Lim Kean Chye

Lim Kean Chye is a Singaporean politician and lawyer. He is the son of Lim Cheng Ean, a Cambridge-trained lawyer and a legislative councillor in the 1930s, and the grandson of Phuah Hin Leong. Lim Kean Chye comes from an illustrious family which includes brother Lim Kean Siew and sister Dato PG Lim (Lim Phaik Gan). Like Kean Chye, siblings Kean Siew and PG Lim studied law in Cambridge and bar in London. By studying the Lim Cheng Ean family saw the changing cultural reproduction in the context of migration, colonial rule and new state formation. One can see the formation of the English-speaking Straits Chinese identity, participation in the colonial administration and participation in the politics of Malaya and identification with Malaysia.

Lim was a founder member of the Malayan Democratic Union,[1] which was formed on 21 December 1945. MDU was Singapore's first political party,[2] and consisted of English educated Malaysians whose main objective was the assertion of the right to self-governance.

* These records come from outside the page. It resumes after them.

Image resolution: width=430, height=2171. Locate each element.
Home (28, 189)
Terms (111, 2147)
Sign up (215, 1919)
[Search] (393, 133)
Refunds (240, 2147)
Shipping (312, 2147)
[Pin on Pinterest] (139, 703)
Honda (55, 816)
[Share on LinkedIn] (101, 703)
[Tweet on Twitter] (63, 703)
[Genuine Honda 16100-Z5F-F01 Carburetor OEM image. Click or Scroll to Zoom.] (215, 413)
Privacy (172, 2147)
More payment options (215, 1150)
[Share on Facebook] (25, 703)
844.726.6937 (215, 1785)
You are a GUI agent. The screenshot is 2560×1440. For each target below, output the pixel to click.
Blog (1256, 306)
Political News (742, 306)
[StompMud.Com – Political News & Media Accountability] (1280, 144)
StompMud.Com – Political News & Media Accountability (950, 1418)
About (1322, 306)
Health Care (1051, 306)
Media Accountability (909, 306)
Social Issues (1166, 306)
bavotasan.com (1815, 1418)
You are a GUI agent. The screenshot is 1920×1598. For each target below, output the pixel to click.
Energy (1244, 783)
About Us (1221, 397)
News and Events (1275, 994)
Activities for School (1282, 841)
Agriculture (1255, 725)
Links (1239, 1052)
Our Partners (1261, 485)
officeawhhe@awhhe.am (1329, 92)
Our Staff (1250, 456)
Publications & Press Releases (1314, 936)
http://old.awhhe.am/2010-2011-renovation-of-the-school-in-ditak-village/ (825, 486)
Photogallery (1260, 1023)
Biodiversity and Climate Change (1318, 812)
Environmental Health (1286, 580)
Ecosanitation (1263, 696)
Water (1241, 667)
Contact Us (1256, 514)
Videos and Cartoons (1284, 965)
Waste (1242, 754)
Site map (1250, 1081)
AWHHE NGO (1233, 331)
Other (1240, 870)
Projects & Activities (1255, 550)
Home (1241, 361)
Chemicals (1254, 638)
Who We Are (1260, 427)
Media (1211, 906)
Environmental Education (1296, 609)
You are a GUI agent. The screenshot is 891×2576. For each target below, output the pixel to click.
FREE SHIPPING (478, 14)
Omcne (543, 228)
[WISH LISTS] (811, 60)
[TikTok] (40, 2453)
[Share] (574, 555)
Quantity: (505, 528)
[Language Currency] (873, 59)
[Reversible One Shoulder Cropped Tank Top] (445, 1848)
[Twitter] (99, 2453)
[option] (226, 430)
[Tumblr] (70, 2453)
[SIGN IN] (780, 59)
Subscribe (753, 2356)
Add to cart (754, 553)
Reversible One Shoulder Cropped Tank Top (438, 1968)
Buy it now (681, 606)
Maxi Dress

Upon returning to Malaya after completing his law degree from Cambridge University, Lim Kean Chye was contacted by Eu Chooi Yip and P V Sarma in August 1949 to join the Anti-British League (ABL), which he did.[3] He would later be mentor to John Eber in the ABL.[4] In January 1951, Lim escaped arrest and detention without trial when he went to China. His colleagues at the MDU like John Eber, P V Sarma, A Samad Ismail and C V Devan Nair were less fortunate and were arrested.

Lim Kean Chye was called to the Singapore Bar in 1950, and the Malayan Bar in 1961.

In the year 2000, Lim disliked the way a Judge treated two young lawyers, and from then on decided to quit legal practice.

Lim lives in Penang.

References

  1. Lee, Edwin (2008). Singapore: the unexpected nation. Institute of Southeast Asian Studies. pp. 59–71. ISBN 978-981-230-796-5.
  2. Bayly, Christopher (2006). Forgotten wars: freedom and revolution in Southeast Asia. Penguin Group. p. 200.
  3. Lee, Edwin (2008). Singapore: the unexpected nation. Institute of Southeast Asian Studies. pp. 60–61. ISBN 978-981-230-796-5.
  4. Lee, Edwin (2008). Singapore: the unexpected nation. Institute of Southeast Asian Studies. p. 61. ISBN 978-981-230-796-5.